__Task brief__: A faithful transcription of the entries below is required.

--- Data supplied ---

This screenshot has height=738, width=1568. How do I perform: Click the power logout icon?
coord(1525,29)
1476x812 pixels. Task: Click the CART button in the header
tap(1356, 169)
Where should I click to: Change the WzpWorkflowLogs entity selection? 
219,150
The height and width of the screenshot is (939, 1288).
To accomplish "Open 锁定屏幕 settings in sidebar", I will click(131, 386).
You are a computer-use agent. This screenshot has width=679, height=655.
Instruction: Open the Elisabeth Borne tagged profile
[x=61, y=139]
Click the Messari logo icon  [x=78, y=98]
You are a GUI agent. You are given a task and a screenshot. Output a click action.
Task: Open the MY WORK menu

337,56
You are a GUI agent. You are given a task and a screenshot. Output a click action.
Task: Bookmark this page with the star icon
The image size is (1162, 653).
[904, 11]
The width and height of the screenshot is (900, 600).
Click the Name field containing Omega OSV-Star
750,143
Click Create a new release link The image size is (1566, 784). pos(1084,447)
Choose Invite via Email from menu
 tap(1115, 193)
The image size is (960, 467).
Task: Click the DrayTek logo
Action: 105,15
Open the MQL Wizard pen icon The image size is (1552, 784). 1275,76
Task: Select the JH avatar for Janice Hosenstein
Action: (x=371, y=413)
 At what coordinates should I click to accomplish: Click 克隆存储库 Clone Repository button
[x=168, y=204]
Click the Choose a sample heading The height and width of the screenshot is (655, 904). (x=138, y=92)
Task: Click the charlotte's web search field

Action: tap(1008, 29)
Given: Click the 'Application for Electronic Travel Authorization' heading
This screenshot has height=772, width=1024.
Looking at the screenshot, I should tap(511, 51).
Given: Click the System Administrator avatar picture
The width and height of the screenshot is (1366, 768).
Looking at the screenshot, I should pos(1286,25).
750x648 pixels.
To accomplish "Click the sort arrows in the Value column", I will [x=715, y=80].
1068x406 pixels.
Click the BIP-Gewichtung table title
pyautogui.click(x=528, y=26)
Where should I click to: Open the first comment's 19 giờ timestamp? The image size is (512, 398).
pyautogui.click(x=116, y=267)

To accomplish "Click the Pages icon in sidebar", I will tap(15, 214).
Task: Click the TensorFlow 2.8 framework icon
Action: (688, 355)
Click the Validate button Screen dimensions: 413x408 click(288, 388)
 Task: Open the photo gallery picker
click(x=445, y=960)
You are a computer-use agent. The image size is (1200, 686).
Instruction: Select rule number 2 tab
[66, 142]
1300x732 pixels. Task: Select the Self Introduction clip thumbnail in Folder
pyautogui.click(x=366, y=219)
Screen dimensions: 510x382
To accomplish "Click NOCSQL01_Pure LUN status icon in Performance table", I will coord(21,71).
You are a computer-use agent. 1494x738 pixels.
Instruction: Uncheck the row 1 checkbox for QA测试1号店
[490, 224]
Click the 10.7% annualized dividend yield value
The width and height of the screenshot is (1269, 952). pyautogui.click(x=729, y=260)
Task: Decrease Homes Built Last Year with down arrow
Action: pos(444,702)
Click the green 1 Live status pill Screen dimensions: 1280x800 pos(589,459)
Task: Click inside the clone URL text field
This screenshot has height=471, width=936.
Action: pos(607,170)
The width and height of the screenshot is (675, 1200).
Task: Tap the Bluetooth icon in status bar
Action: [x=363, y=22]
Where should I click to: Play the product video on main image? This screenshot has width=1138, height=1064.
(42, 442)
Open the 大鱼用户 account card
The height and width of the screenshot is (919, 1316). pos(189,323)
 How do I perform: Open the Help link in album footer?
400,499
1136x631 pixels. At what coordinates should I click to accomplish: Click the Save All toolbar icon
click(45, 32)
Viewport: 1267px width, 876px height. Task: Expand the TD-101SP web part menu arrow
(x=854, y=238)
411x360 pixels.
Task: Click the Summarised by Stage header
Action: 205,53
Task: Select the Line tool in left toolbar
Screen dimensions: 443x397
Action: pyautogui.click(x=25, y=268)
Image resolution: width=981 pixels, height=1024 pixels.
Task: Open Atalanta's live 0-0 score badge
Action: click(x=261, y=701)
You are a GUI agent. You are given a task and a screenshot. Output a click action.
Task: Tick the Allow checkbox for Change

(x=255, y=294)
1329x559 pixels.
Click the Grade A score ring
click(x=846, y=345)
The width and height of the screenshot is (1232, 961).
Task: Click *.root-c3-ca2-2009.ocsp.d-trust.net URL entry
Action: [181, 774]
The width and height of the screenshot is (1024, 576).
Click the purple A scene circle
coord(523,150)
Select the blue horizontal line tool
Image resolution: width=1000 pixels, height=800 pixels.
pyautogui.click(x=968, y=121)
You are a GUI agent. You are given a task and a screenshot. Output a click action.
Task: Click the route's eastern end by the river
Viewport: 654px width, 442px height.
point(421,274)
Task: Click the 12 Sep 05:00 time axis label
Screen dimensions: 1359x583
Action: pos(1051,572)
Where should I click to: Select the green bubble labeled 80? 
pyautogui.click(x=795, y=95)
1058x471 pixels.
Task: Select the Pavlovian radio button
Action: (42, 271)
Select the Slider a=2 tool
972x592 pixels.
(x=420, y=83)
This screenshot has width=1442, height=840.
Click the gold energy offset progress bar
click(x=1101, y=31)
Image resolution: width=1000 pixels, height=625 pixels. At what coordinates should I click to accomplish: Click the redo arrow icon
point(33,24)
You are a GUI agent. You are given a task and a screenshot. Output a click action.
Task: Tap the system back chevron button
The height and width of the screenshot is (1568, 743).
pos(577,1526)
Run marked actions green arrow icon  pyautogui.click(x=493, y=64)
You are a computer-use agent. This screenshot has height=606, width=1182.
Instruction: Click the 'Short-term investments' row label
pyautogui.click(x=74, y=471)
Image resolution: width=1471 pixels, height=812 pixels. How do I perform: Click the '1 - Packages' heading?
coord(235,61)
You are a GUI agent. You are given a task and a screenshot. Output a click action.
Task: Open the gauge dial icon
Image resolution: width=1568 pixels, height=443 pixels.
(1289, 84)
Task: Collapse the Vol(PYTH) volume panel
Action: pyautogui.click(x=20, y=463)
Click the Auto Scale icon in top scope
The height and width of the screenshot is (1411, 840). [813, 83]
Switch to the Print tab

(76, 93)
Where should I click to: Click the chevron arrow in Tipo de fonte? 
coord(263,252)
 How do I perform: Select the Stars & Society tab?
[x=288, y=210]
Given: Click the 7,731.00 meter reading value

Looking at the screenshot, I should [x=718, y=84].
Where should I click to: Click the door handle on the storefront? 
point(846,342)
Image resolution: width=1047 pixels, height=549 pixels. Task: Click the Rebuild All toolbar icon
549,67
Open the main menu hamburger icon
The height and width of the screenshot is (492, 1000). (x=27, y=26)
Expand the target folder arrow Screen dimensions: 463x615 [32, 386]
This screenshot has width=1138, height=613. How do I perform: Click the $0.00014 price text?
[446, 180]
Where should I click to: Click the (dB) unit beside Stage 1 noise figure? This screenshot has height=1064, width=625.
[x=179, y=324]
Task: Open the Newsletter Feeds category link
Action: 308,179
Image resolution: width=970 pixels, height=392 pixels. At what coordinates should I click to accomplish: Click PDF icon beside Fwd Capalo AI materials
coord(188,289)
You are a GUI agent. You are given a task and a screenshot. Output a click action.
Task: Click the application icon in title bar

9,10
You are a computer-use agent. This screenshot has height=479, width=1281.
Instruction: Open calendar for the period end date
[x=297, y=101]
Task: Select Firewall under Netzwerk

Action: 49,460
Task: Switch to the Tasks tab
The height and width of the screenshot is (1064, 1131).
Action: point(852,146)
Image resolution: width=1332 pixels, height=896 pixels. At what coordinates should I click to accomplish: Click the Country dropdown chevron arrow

---

__Output of the exercise__:
This screenshot has height=738, width=1568. How do I perform: Click the power logout icon?
coord(1525,29)
1476x812 pixels. Task: Click the CART button in the header
tap(1356, 169)
Where should I click to: Change the WzpWorkflowLogs entity selection? 
219,150
The height and width of the screenshot is (939, 1288).
To accomplish "Open 锁定屏幕 settings in sidebar", I will click(131, 386).
You are a computer-use agent. This screenshot has width=679, height=655.
Instruction: Open the Elisabeth Borne tagged profile
[x=61, y=139]
Click the Messari logo icon  [x=78, y=98]
You are a GUI agent. You are given a task and a screenshot. Output a click action.
Task: Open the MY WORK menu

337,56
You are a GUI agent. You are given a task and a screenshot. Output a click action.
Task: Bookmark this page with the star icon
The image size is (1162, 653).
[904, 11]
The width and height of the screenshot is (900, 600).
Click the Name field containing Omega OSV-Star
750,143
Click Create a new release link The image size is (1566, 784). pos(1084,447)
Choose Invite via Email from menu
 tap(1115, 193)
The image size is (960, 467).
Task: Click the DrayTek logo
Action: 105,15
Open the MQL Wizard pen icon The image size is (1552, 784). 1275,76
Task: Select the JH avatar for Janice Hosenstein
Action: (x=371, y=413)
 At what coordinates should I click to accomplish: Click 克隆存储库 Clone Repository button
[x=168, y=204]
Click the Choose a sample heading The height and width of the screenshot is (655, 904). (x=138, y=92)
Task: Click the charlotte's web search field

Action: tap(1008, 29)
Given: Click the 'Application for Electronic Travel Authorization' heading
This screenshot has height=772, width=1024.
Looking at the screenshot, I should tap(511, 51).
Given: Click the System Administrator avatar picture
The width and height of the screenshot is (1366, 768).
Looking at the screenshot, I should pos(1286,25).
750x648 pixels.
To accomplish "Click the sort arrows in the Value column", I will [x=715, y=80].
1068x406 pixels.
Click the BIP-Gewichtung table title
pyautogui.click(x=528, y=26)
Where should I click to: Open the first comment's 19 giờ timestamp? The image size is (512, 398).
pyautogui.click(x=116, y=267)

To accomplish "Click the Pages icon in sidebar", I will tap(15, 214).
Task: Click the TensorFlow 2.8 framework icon
Action: (688, 355)
Click the Validate button Screen dimensions: 413x408 click(288, 388)
 Task: Open the photo gallery picker
click(x=445, y=960)
You are a computer-use agent. The image size is (1200, 686).
Instruction: Select rule number 2 tab
[66, 142]
1300x732 pixels. Task: Select the Self Introduction clip thumbnail in Folder
pyautogui.click(x=366, y=219)
Screen dimensions: 510x382
To accomplish "Click NOCSQL01_Pure LUN status icon in Performance table", I will coord(21,71).
You are a computer-use agent. 1494x738 pixels.
Instruction: Uncheck the row 1 checkbox for QA测试1号店
[490, 224]
Click the 10.7% annualized dividend yield value
The width and height of the screenshot is (1269, 952). pyautogui.click(x=729, y=260)
Task: Decrease Homes Built Last Year with down arrow
Action: pos(444,702)
Click the green 1 Live status pill Screen dimensions: 1280x800 pos(589,459)
Task: Click inside the clone URL text field
This screenshot has height=471, width=936.
Action: pos(607,170)
The width and height of the screenshot is (675, 1200).
Task: Tap the Bluetooth icon in status bar
Action: [x=363, y=22]
Where should I click to: Play the product video on main image? This screenshot has width=1138, height=1064.
(42, 442)
Open the 大鱼用户 account card
The height and width of the screenshot is (919, 1316). pos(189,323)
 How do I perform: Open the Help link in album footer?
400,499
1136x631 pixels. At what coordinates should I click to accomplish: Click the Save All toolbar icon
click(45, 32)
Viewport: 1267px width, 876px height. Task: Expand the TD-101SP web part menu arrow
(x=854, y=238)
411x360 pixels.
Task: Click the Summarised by Stage header
Action: 205,53
Task: Select the Line tool in left toolbar
Screen dimensions: 443x397
Action: pyautogui.click(x=25, y=268)
Image resolution: width=981 pixels, height=1024 pixels.
Task: Open Atalanta's live 0-0 score badge
Action: click(x=261, y=701)
You are a GUI agent. You are given a task and a screenshot. Output a click action.
Task: Tick the Allow checkbox for Change

(x=255, y=294)
1329x559 pixels.
Click the Grade A score ring
click(x=846, y=345)
The width and height of the screenshot is (1232, 961).
Task: Click *.root-c3-ca2-2009.ocsp.d-trust.net URL entry
Action: [181, 774]
The width and height of the screenshot is (1024, 576).
Click the purple A scene circle
coord(523,150)
Select the blue horizontal line tool
Image resolution: width=1000 pixels, height=800 pixels.
pyautogui.click(x=968, y=121)
You are a GUI agent. You are given a task and a screenshot. Output a click action.
Task: Click the route's eastern end by the river
Viewport: 654px width, 442px height.
point(421,274)
Task: Click the 12 Sep 05:00 time axis label
Screen dimensions: 1359x583
Action: pos(1051,572)
Where should I click to: Select the green bubble labeled 80? 
pyautogui.click(x=795, y=95)
1058x471 pixels.
Task: Select the Pavlovian radio button
Action: (42, 271)
Select the Slider a=2 tool
972x592 pixels.
(x=420, y=83)
This screenshot has width=1442, height=840.
Click the gold energy offset progress bar
click(x=1101, y=31)
Image resolution: width=1000 pixels, height=625 pixels. At what coordinates should I click to accomplish: Click the redo arrow icon
point(33,24)
You are a GUI agent. You are given a task and a screenshot. Output a click action.
Task: Tap the system back chevron button
The height and width of the screenshot is (1568, 743).
pos(577,1526)
Run marked actions green arrow icon  pyautogui.click(x=493, y=64)
You are a computer-use agent. This screenshot has height=606, width=1182.
Instruction: Click the 'Short-term investments' row label
pyautogui.click(x=74, y=471)
Image resolution: width=1471 pixels, height=812 pixels. How do I perform: Click the '1 - Packages' heading?
coord(235,61)
You are a GUI agent. You are given a task and a screenshot. Output a click action.
Task: Open the gauge dial icon
Image resolution: width=1568 pixels, height=443 pixels.
(1289, 84)
Task: Collapse the Vol(PYTH) volume panel
Action: pyautogui.click(x=20, y=463)
Click the Auto Scale icon in top scope
The height and width of the screenshot is (1411, 840). [813, 83]
Switch to the Print tab

(76, 93)
Where should I click to: Click the chevron arrow in Tipo de fonte? 
coord(263,252)
 How do I perform: Select the Stars & Society tab?
[x=288, y=210]
Given: Click the 7,731.00 meter reading value

Looking at the screenshot, I should [x=718, y=84].
Where should I click to: Click the door handle on the storefront? 
point(846,342)
Image resolution: width=1047 pixels, height=549 pixels. Task: Click the Rebuild All toolbar icon
549,67
Open the main menu hamburger icon
The height and width of the screenshot is (492, 1000). (x=27, y=26)
Expand the target folder arrow Screen dimensions: 463x615 [32, 386]
This screenshot has width=1138, height=613. How do I perform: Click the $0.00014 price text?
[446, 180]
Where should I click to: Click the (dB) unit beside Stage 1 noise figure? This screenshot has height=1064, width=625.
[x=179, y=324]
Task: Open the Newsletter Feeds category link
Action: 308,179
Image resolution: width=970 pixels, height=392 pixels. At what coordinates should I click to accomplish: Click PDF icon beside Fwd Capalo AI materials
coord(188,289)
You are a GUI agent. You are given a task and a screenshot. Output a click action.
Task: Click the application icon in title bar

9,10
You are a computer-use agent. This screenshot has height=479, width=1281.
Instruction: Open calendar for the period end date
[x=297, y=101]
Task: Select Firewall under Netzwerk

Action: 49,460
Task: Switch to the Tasks tab
The height and width of the screenshot is (1064, 1131).
Action: point(852,146)
Image resolution: width=1332 pixels, height=896 pixels. At what coordinates should I click to accomplish: Click the Country dropdown chevron arrow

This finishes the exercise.